The big anniversary event on September 12/13, 2015 in the Swedish town of Gävle for the 100th anniversary of electric main line operation in Sweden offers the unusual meeting of two cult locomotives. The section of the Swedish ore line between Kiruna and Riksgränsen was finally under wire as early as 1915. The railroad museum in Gävle has a multitude of mostly Swedish electric locomotives as a rendezvous for this anniversary. The visit of the SBB Historic Swiss Crocodile Ce 6/8 III 14305 forms a special high point for this. The locomotive is being transferred from Olten (Switzerland) via Rostock (Germany) and Trelleborg (Sweden) to the Swedish town of Ängelholm. From there it will run on September 6/7 under its own power with special trains to Gävle. A special run from Stockholm to Gävle follows on the anniversary on Saturday. The trip back to Switzerland begins on September 15/16 also with special trains from Stockholm via Malmö to Ängelholm. At the anniversary in Gävle, the "Crocodile" will also meet up with the Swedish side road locomotive Da 903, also viewed as a cult locomotive. The latter was specially painted in fir green for Märklin and thereby corresponds to the paint scheme for the legendary historic Märklin model 3019.
Road number Ce 6/8 III 14305 comes from the second series of the Gotthard freight locomotives, because constantly increasing freight service had caused the SBB to order another 18 "Crocodiles" in 1926/27 as road numbers Ce 6/8III 14301-14318. They had greater performance with 1,809 instead of 1,647 kilowatts / 2,426 instead of 2,209 horsepower and their power trucks now had Winterthur diagonal rod drive by means of an intermediate jackshaft. In the mid-Fifties, their maximum speed could be lifted from 65 to 75 km/h / 41 to 47 mph and they were consequently thus changed in designation to Be 6/8III 13301-13318.
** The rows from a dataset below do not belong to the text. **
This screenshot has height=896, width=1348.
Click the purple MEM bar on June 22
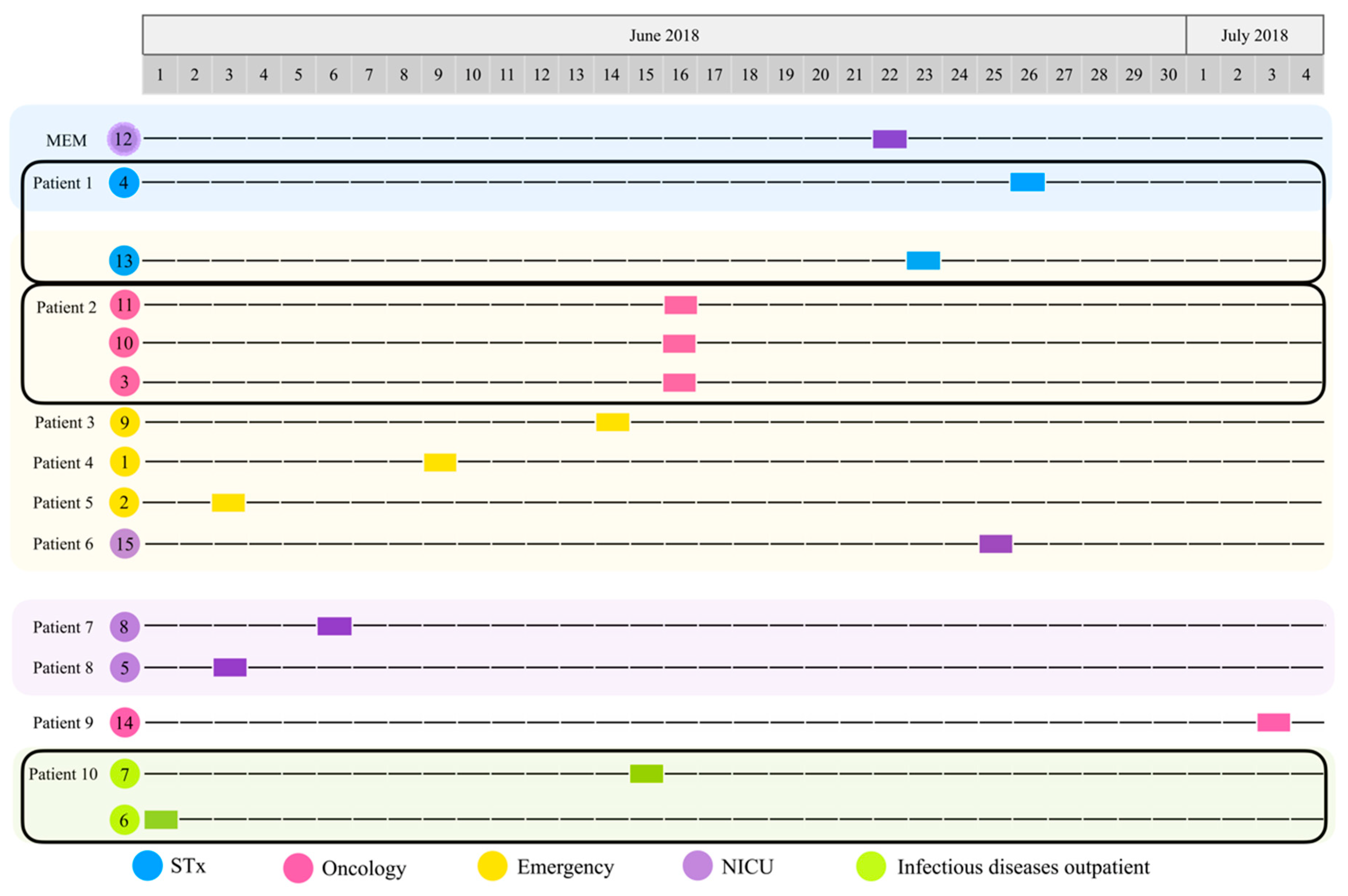[x=889, y=139]
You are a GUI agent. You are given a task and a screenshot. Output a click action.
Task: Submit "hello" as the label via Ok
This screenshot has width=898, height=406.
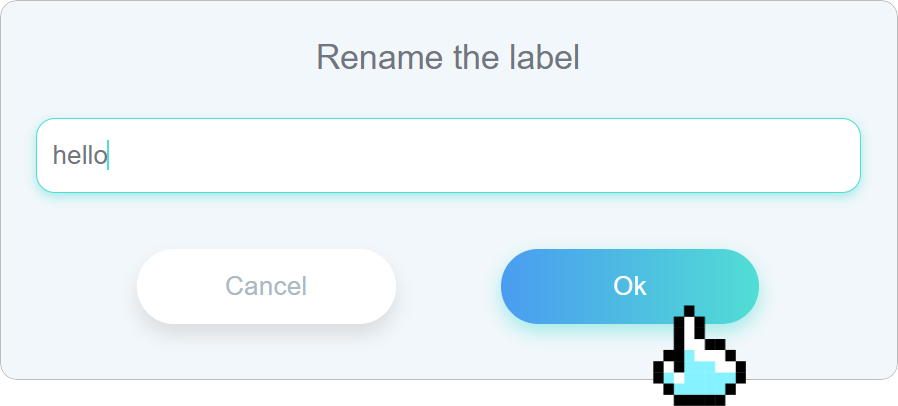[x=629, y=286]
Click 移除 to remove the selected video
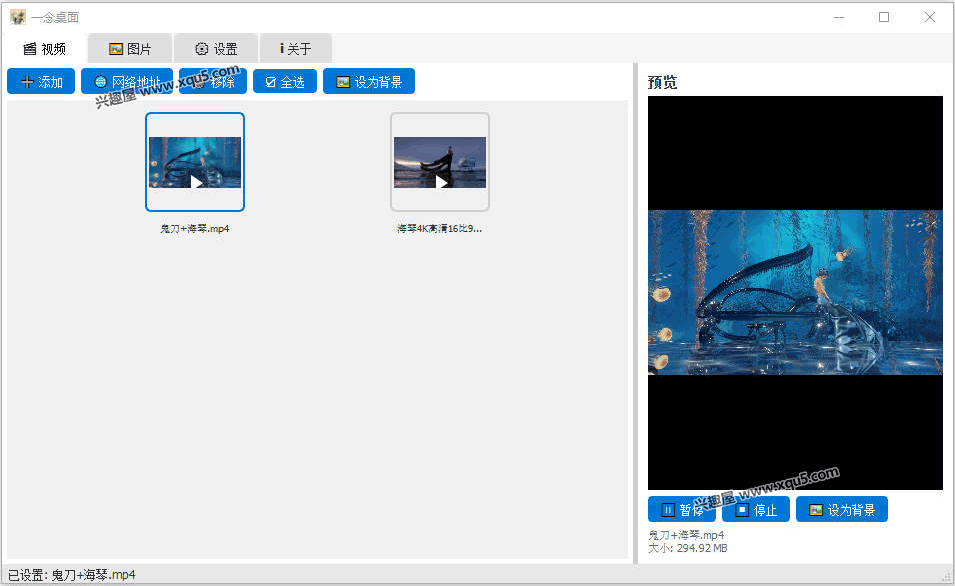The height and width of the screenshot is (586, 955). 213,82
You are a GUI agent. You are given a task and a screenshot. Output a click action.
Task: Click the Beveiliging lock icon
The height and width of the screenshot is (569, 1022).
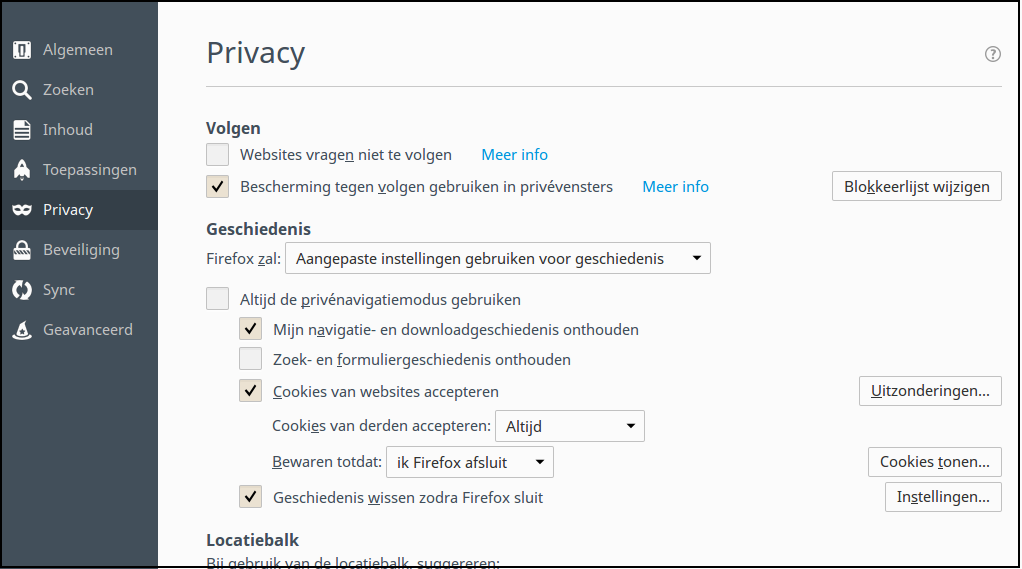point(22,250)
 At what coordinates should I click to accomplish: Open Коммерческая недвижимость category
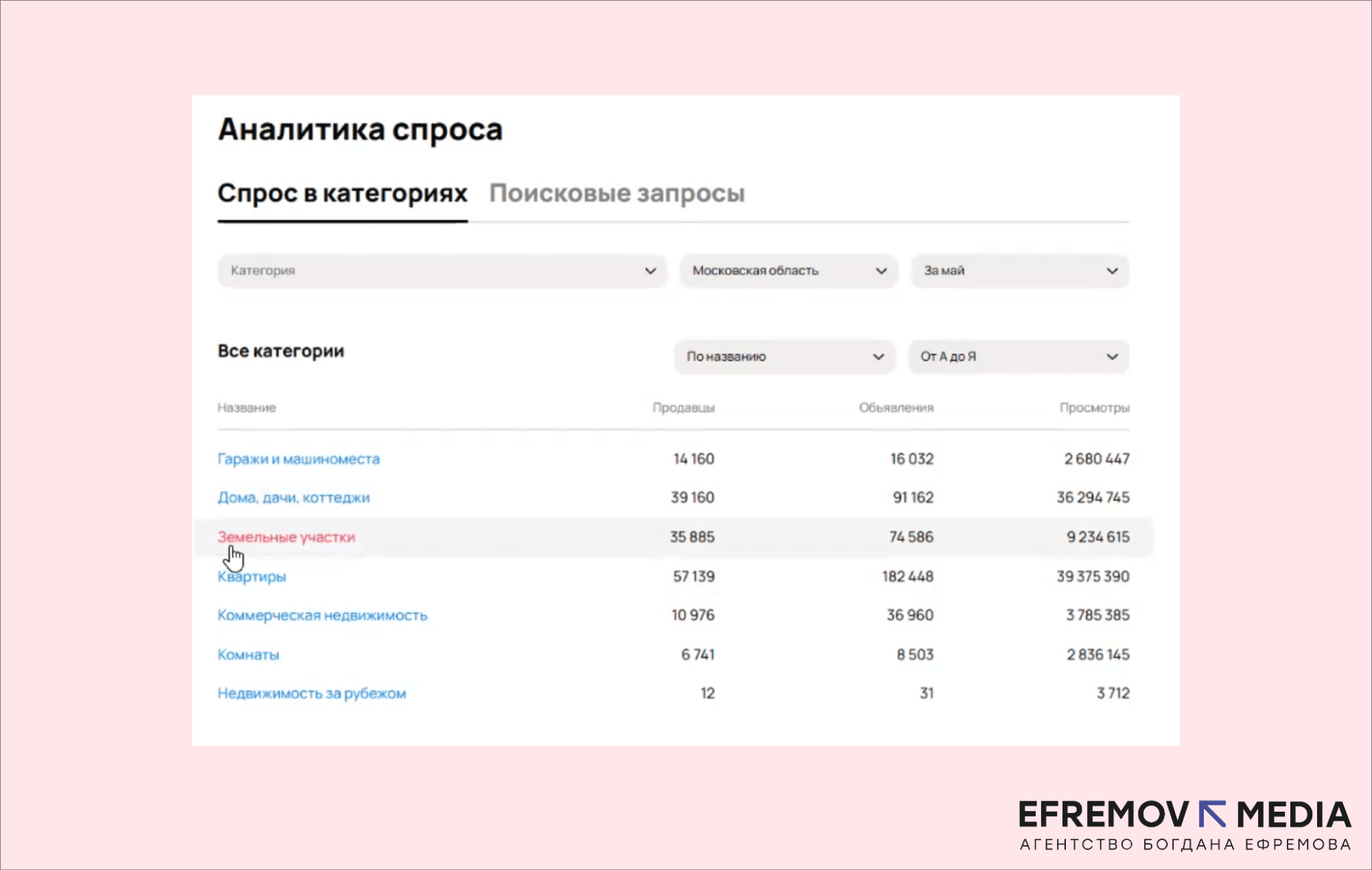pos(322,615)
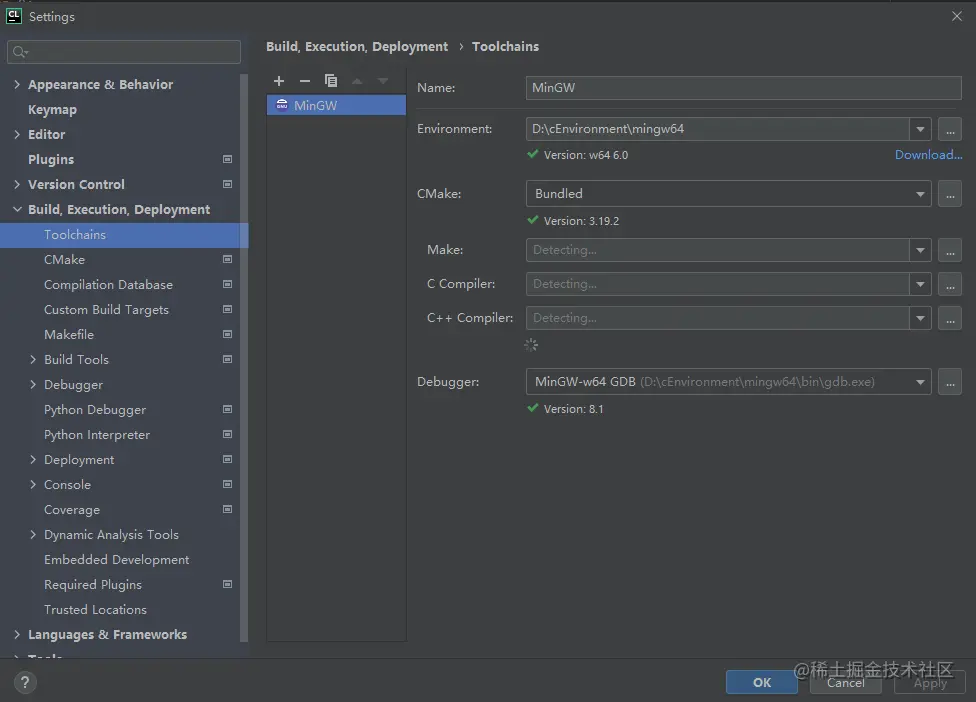Open the Environment path dropdown

coord(920,129)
The Swedish class Da side rod locomotives are newer units. Due to the increasing need for electric locomotives arising from further electrification of rail lines, the SJ at the end of the Forties urgently needed additional locomotives. The SJ thus decided to revive the proven class D as a side rod driven electric locomotive with the wheel arrangement 2-6-2 even though it had been technically surpassed by that time. The basic superstructure of the new class "Da" was the same as its predecessors: The locomotive was powered by two single-phase series-wound motors that transmitted their power by means of a gear case to the jackshaft between the three driving wheel sets. The latter were connected by means of side rods to the powered jackshaft. The driving wheel sets, bearings, and the traction motors were newly designed. The windows now equipped with rubber seals now gave a modern look. Ninety-three (93) units were built by ASEA between 1953 and 1960. In the late Eighties, the SJ began to draw these locomotives from service, and by the mid Nineties, all of them were scrapped except for a few exceptions. Several units have survived in museums as well as on privately owned railroads.